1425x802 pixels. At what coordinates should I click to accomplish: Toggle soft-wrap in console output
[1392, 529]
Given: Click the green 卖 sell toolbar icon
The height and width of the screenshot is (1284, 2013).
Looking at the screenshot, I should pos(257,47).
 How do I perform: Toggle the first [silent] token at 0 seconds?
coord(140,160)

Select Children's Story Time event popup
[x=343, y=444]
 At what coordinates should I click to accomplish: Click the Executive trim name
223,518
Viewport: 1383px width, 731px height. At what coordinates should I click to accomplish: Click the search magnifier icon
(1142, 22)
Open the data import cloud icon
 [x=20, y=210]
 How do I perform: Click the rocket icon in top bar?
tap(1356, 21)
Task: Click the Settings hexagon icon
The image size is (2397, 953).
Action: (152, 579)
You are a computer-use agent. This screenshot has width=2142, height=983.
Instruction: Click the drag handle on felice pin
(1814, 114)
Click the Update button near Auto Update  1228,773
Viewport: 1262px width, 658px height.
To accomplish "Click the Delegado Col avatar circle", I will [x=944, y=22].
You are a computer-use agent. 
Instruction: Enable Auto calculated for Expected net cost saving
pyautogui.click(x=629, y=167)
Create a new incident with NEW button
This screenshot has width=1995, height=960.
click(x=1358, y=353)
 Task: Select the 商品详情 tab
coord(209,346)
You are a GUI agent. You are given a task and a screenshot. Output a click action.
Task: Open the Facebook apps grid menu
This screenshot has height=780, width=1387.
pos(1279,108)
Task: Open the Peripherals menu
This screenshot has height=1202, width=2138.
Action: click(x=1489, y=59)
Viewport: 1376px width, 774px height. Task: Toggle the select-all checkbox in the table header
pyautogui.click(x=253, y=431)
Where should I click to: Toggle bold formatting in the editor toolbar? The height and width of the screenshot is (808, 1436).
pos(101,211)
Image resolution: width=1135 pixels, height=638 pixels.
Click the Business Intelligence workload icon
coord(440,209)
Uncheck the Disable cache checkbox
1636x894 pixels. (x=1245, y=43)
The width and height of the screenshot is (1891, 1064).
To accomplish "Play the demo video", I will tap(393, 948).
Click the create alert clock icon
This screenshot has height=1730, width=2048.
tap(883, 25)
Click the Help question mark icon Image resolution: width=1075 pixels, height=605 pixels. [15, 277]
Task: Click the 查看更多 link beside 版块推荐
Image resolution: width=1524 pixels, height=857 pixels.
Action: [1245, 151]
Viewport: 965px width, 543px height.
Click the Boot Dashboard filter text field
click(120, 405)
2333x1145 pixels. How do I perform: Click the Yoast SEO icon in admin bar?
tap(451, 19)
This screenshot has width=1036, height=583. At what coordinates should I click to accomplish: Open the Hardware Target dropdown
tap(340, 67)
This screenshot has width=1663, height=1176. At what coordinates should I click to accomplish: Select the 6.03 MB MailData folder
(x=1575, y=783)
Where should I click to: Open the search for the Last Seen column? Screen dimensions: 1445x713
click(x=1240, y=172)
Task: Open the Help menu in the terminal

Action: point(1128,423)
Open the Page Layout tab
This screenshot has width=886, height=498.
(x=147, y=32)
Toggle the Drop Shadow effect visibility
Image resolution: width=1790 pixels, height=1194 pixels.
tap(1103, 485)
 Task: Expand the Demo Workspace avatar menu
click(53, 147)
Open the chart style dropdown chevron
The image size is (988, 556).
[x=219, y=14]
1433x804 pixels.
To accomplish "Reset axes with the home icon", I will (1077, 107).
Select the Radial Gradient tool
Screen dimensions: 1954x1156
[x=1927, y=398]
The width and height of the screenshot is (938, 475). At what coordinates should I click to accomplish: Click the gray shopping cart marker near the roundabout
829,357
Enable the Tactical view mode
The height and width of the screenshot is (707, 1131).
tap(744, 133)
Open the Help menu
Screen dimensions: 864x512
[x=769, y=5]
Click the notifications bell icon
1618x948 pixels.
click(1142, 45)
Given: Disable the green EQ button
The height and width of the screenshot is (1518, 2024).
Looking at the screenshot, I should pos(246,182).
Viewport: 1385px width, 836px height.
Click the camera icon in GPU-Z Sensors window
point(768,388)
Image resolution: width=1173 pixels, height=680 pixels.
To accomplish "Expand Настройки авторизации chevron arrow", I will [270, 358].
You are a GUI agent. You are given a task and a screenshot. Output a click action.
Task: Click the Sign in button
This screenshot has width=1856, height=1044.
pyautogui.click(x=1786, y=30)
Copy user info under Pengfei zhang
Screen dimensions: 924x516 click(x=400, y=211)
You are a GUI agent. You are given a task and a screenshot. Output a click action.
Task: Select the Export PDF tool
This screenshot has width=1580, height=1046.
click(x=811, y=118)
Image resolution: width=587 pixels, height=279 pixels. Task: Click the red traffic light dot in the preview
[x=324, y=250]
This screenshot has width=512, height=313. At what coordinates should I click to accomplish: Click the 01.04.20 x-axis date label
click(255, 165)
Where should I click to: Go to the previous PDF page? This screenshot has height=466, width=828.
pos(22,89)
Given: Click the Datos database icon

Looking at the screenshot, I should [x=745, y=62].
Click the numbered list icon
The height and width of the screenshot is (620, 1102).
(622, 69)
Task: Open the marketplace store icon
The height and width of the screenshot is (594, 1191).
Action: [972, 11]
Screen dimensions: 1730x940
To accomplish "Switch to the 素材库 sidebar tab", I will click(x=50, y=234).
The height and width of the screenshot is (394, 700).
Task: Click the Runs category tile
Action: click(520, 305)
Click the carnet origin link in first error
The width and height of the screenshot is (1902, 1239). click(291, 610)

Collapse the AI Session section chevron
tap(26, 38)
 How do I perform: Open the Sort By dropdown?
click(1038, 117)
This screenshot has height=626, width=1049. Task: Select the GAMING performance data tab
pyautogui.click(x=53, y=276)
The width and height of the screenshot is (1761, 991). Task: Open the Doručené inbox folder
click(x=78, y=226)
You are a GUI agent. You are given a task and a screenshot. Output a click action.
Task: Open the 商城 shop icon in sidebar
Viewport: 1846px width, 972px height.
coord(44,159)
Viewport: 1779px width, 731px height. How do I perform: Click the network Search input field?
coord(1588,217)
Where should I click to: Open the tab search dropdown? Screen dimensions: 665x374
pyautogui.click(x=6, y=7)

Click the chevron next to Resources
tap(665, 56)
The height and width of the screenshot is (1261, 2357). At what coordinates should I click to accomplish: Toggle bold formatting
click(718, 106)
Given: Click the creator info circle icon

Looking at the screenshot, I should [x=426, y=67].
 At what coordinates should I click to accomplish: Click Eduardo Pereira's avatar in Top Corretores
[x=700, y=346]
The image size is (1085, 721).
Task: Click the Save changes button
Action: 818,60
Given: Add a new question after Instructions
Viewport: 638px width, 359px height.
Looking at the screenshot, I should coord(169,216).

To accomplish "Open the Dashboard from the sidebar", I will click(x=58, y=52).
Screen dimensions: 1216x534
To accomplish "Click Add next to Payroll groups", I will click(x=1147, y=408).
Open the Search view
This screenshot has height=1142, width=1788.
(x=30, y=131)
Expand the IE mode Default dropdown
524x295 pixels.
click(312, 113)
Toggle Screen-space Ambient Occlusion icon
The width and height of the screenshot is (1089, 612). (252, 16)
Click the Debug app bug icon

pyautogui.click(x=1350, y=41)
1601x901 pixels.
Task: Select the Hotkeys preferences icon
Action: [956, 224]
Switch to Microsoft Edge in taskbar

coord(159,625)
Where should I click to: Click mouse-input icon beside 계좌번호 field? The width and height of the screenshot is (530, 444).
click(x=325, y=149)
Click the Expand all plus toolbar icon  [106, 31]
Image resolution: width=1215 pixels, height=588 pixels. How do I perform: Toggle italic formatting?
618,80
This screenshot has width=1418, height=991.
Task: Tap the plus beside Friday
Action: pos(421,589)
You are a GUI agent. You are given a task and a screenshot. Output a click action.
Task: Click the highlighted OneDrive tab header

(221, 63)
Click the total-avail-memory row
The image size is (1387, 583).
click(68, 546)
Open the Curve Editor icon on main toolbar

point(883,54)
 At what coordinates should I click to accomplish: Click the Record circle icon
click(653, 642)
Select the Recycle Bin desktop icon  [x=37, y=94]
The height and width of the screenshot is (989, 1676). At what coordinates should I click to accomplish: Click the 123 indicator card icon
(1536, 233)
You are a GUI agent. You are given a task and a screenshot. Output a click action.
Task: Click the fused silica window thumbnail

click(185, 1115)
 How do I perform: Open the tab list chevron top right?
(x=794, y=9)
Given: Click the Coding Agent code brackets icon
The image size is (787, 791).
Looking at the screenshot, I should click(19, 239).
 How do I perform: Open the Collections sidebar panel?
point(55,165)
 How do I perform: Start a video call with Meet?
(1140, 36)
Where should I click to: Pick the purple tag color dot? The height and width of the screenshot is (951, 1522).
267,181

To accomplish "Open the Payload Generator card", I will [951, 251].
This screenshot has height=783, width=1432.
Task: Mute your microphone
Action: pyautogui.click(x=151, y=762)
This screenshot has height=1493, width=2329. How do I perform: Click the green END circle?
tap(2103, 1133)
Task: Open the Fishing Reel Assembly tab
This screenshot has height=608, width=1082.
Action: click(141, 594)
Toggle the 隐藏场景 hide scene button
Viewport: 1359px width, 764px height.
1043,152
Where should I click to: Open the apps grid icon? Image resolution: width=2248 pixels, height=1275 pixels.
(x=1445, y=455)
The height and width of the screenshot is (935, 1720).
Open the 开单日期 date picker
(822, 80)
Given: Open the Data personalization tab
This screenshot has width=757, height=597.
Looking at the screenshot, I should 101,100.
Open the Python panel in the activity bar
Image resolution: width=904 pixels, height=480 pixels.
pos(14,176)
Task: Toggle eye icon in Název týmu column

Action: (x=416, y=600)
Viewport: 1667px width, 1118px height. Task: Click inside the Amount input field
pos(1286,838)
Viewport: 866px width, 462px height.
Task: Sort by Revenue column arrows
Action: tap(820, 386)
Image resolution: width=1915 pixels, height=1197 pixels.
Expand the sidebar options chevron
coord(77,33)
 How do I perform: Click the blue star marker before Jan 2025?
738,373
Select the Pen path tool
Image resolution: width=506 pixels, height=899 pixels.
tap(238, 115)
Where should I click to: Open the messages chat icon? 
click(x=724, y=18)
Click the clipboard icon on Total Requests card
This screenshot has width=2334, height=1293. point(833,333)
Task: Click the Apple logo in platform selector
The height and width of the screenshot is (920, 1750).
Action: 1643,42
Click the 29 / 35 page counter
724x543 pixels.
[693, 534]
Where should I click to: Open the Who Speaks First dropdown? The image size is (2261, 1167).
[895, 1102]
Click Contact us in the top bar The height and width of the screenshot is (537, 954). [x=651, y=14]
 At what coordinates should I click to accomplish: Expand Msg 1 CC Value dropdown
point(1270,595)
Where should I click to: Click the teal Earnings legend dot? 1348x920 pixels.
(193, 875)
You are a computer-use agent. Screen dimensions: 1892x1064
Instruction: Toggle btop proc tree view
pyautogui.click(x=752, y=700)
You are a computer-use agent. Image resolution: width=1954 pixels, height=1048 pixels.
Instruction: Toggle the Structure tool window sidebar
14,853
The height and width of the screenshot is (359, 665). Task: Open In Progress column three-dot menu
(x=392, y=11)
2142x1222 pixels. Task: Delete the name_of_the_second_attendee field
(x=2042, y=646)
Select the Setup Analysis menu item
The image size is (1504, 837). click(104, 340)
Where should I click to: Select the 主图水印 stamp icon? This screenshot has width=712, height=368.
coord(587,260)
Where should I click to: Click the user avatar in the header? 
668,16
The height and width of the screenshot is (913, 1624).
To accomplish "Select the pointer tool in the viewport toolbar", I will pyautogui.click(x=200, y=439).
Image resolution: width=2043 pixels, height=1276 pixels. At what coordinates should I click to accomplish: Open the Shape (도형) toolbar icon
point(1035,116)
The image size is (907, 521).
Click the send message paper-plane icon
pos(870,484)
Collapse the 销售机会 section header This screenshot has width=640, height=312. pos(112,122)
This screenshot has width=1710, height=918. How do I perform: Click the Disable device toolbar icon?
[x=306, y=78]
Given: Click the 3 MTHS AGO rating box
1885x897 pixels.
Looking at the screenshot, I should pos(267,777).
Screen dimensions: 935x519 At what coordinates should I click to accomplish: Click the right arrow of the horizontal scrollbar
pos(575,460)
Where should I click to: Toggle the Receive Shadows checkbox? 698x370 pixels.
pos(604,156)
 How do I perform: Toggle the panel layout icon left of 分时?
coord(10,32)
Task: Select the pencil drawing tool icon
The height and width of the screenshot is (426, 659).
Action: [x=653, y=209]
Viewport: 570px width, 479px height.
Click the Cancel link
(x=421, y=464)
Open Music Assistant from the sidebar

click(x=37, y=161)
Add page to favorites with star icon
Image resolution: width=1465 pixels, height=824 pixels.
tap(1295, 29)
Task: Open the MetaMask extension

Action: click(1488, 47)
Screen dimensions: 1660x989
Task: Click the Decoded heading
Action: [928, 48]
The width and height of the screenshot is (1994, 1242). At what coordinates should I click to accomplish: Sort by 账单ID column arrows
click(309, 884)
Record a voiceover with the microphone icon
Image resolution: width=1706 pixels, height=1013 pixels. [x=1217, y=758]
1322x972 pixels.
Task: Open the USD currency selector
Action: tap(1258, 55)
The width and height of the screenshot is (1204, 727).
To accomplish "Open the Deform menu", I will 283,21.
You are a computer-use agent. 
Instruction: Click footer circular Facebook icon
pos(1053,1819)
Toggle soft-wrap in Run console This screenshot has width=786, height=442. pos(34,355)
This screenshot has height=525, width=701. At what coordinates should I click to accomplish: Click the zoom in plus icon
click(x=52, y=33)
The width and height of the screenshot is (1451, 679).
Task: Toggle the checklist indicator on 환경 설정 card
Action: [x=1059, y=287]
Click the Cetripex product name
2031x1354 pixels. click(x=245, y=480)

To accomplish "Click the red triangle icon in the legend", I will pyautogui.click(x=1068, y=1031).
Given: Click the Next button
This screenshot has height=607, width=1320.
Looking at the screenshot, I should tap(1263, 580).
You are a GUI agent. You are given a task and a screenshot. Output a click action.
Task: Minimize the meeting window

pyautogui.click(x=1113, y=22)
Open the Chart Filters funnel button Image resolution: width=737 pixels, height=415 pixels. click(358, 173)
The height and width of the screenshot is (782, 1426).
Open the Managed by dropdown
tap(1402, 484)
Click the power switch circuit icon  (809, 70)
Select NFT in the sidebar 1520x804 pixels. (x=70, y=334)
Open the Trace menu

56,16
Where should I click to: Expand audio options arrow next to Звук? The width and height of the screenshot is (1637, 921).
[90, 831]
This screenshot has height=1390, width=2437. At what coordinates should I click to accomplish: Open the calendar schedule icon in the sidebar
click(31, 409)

_WORK TO COMPLETE_.
Give an exact copy of the lines above from the line with "Instruction: Click footer" up to and including the line with "Open the Chart Filters", and leave everything else out.

_RESPONSE FOR THIS EXERCISE_.
Instruction: Click footer circular Facebook icon
pos(1053,1819)
Toggle soft-wrap in Run console This screenshot has width=786, height=442. pos(34,355)
This screenshot has height=525, width=701. At what coordinates should I click to accomplish: Click the zoom in plus icon
click(x=52, y=33)
The width and height of the screenshot is (1451, 679).
Task: Toggle the checklist indicator on 환경 설정 card
Action: [x=1059, y=287]
Click the Cetripex product name
2031x1354 pixels. click(x=245, y=480)

To accomplish "Click the red triangle icon in the legend", I will pyautogui.click(x=1068, y=1031).
Given: Click the Next button
This screenshot has height=607, width=1320.
Looking at the screenshot, I should tap(1263, 580).
You are a GUI agent. You are given a task and a screenshot. Output a click action.
Task: Minimize the meeting window

pyautogui.click(x=1113, y=22)
Open the Chart Filters funnel button Image resolution: width=737 pixels, height=415 pixels. click(358, 173)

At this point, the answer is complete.